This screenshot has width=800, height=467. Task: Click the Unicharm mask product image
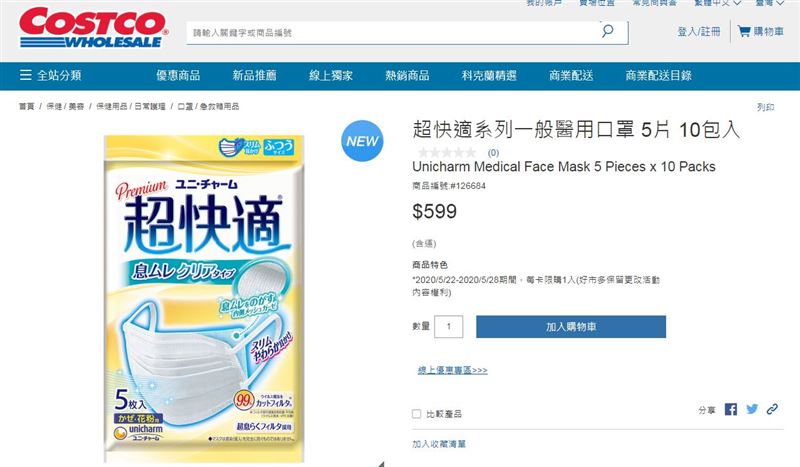tap(204, 299)
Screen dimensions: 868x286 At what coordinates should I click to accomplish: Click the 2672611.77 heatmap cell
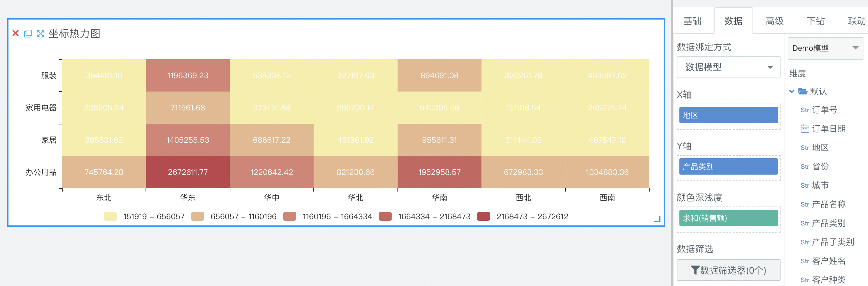coord(188,172)
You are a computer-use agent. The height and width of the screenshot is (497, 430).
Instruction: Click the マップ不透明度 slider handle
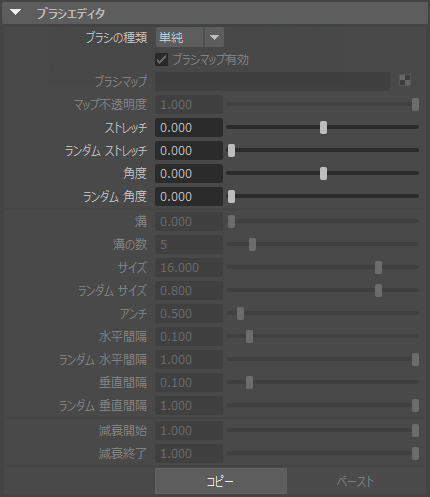[415, 104]
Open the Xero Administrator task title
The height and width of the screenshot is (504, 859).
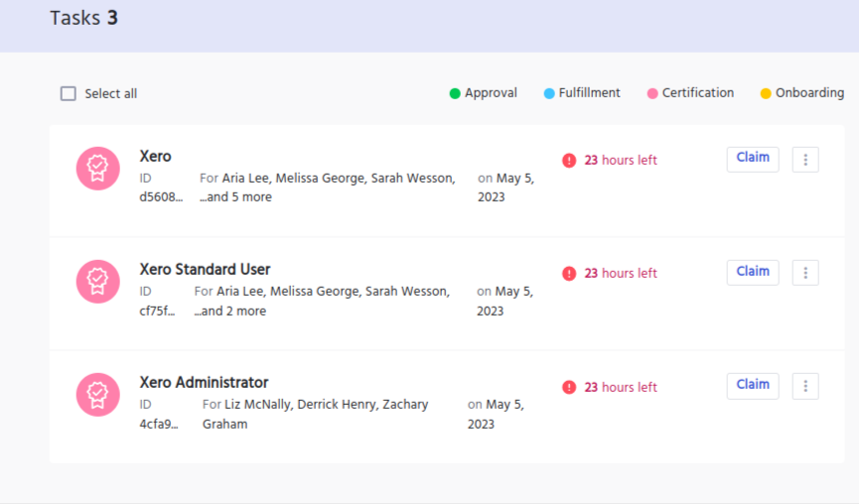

++++++

## Activity:
Your answer should be an exact copy of the entries above, with no images included.

## Final answer:
This screenshot has width=800, height=467. Task: Click the Unicharm mask product image
tap(204, 299)
Screen dimensions: 868x286 At what coordinates should I click to accomplish: Click the 2672611.77 heatmap cell
coord(188,172)
You are a computer-use agent. The height and width of the screenshot is (497, 430).
Instruction: Click the マップ不透明度 slider handle
[415, 104]
Open the Xero Administrator task title
The height and width of the screenshot is (504, 859).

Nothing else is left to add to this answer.